■ **Task brief**
Pick out every line in the data below that contains the word "computer", and copy each of those lines in full.

■ **Data shown**
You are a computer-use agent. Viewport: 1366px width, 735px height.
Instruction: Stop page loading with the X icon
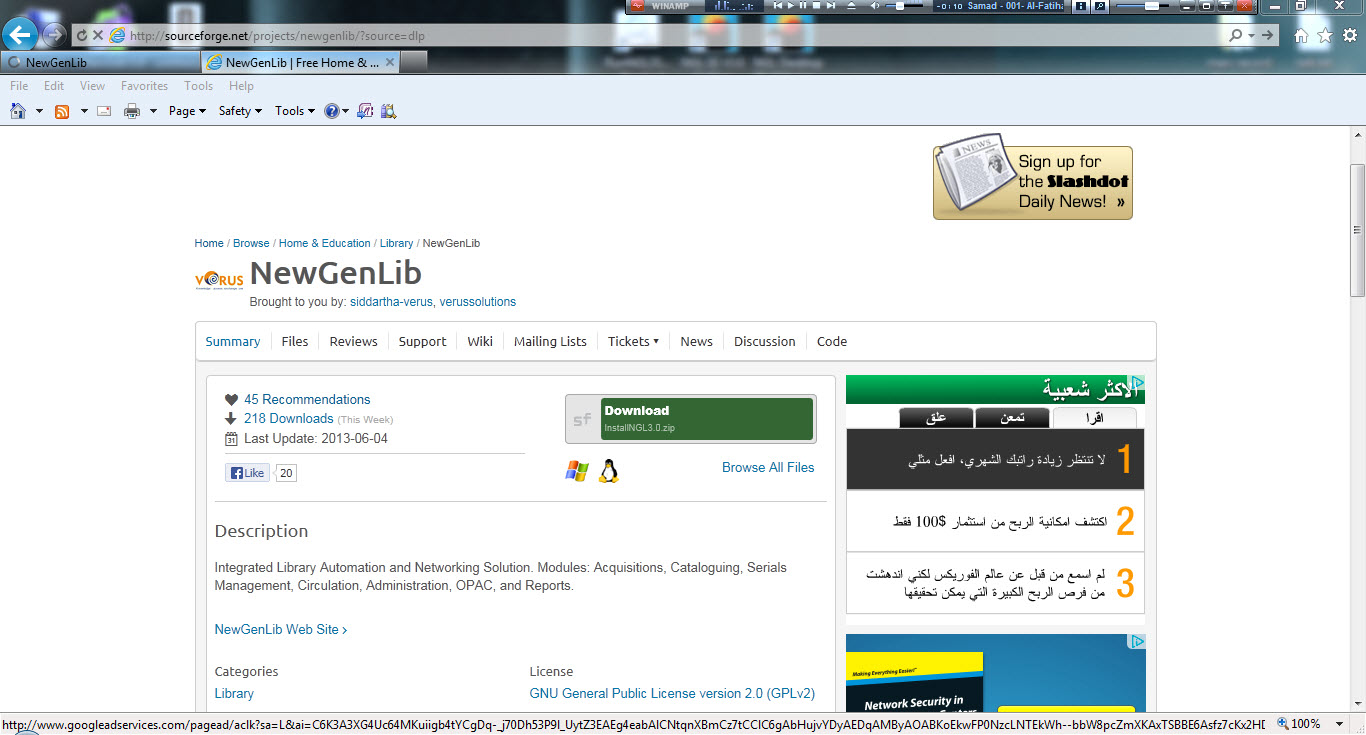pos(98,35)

---

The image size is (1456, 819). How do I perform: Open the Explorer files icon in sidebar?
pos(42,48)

...

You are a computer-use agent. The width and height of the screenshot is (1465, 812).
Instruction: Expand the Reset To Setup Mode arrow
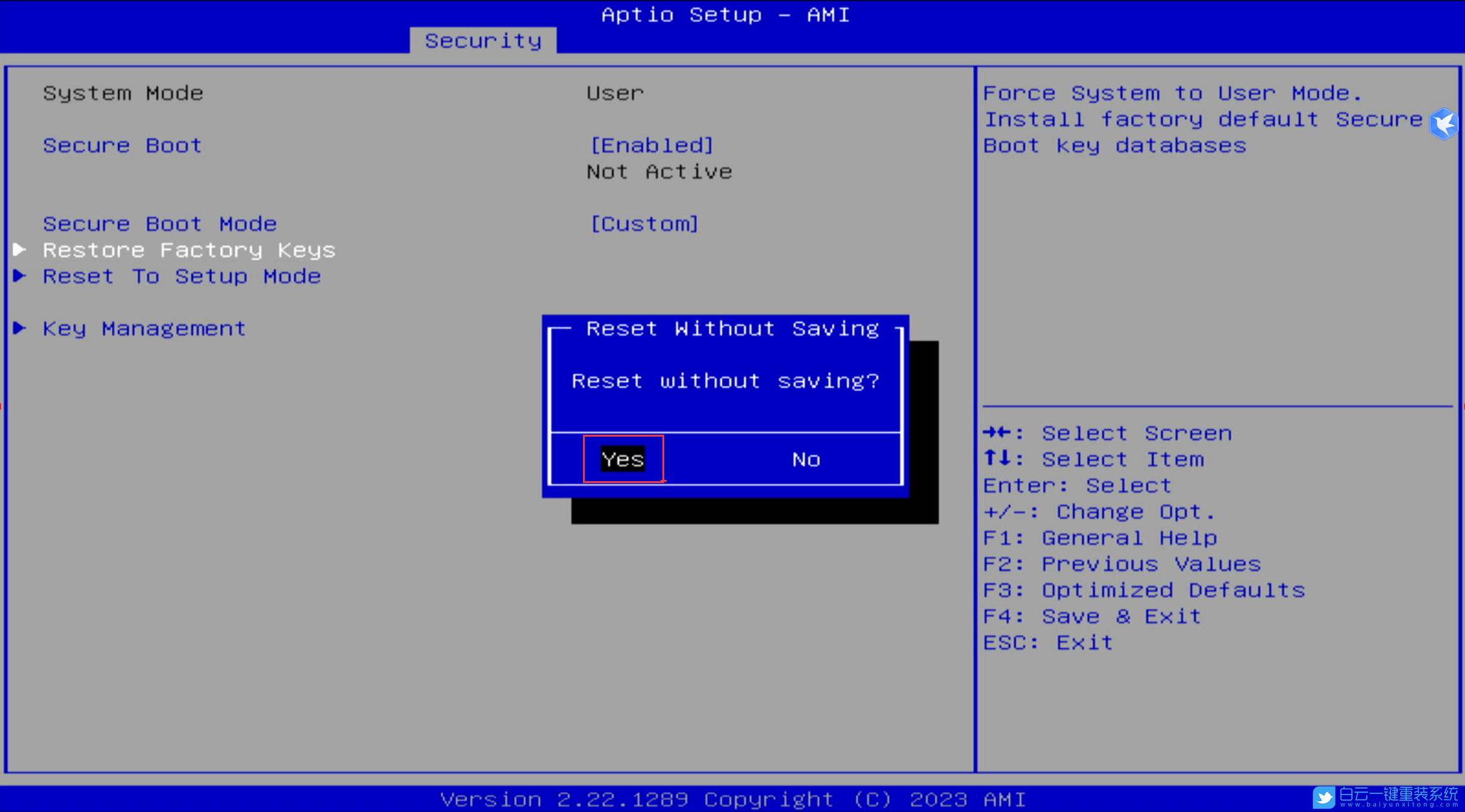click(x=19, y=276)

■ **The solution**
You are a computer-use agent. Viewport: 1366px width, 735px height.
You are a computer-use agent. The width and height of the screenshot is (1465, 812).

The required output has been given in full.